Penulis adalah seorang muslim yang dilahirkan dan tumbuh remaja di pulau Bali. Penulis merasakan bagaimana susahnya jika tiba waktu Nyepi. Mungkin sama menderitanya dengan umat nonmuslim yang tinggal di Pulau Jawa atau daerah berpenduduk mayoritas umat Islam, saat tiba waktu Ramadlan. Tapi pastinya, umat Islam tidak pernah melarang umat beragama lain untuk tidak makan di siang hari saat Ramadlan! Kalangan nonmuslim tidak merasakan imbas ibadah puasa. Jika ada sekelompok muslim yang melakukan razia Ramadlan, itu hanya oknum.
Memang sampai saat ini belum pernah terjadi kekerasan fisik mengatasnamakan agama di Bali. Pulau Bali relatif masih aman, damai dibandingkan daerah-daerah lain yang mayoritas berpenduduk muslim. Tak kurang dalam beberapa tahun ini Bali dijadikan lokasi perhelatan acara-acara nasional dan internasional. Hemat penulis, itu tak lain karena dua hal: pertama, umat-umat beragama minoritas di Bali sadar bahwa mereka memang bukan kelompok mayoritas; kedua, tidak pernah ada lembaga-lembaga swadaya masyarakat, semisal AKKBB yang mau mengangkat realita keberagamaan di Bali sebagai opini nasional. Entah kenapa!

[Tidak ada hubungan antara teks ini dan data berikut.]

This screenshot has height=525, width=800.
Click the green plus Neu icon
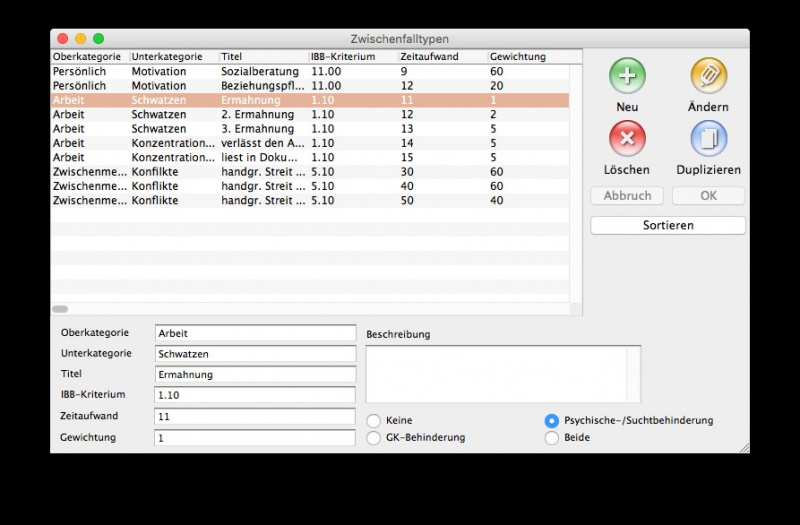tap(627, 76)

Jadi, mengambil pelajaran dari kenyataan di atas, mestinya kita sama-sama melakukan introspeksi; berusaha meredam opini-opini sesaat yang hanya memarginalkan Islam dan kaum muslimin sebagai penduduk mayoritas bangsa. Jika Perda Bali membenarkan upaya yang mengharuskan umat non-Hindu di Bali mentaati peraturan Nyepi, kenapa AKKBB harus ribut dan menyangsikan kedaulatan Indonesia sebagai Negara hukum pascakeluarnya SKB tiga mentri? Atau, mungkinkah terdapat agenda untuk “mengkebiri” power kelompok mayoritas di Indonesia?
*Muslim yang lahir dan besar di Bali
Alumni PP. Al-Amien Sumenep Madura
Pengurus PP. Al-Munawwariyyah Malang
Hp. 081333244422
Langganan:
Postingan (Atom)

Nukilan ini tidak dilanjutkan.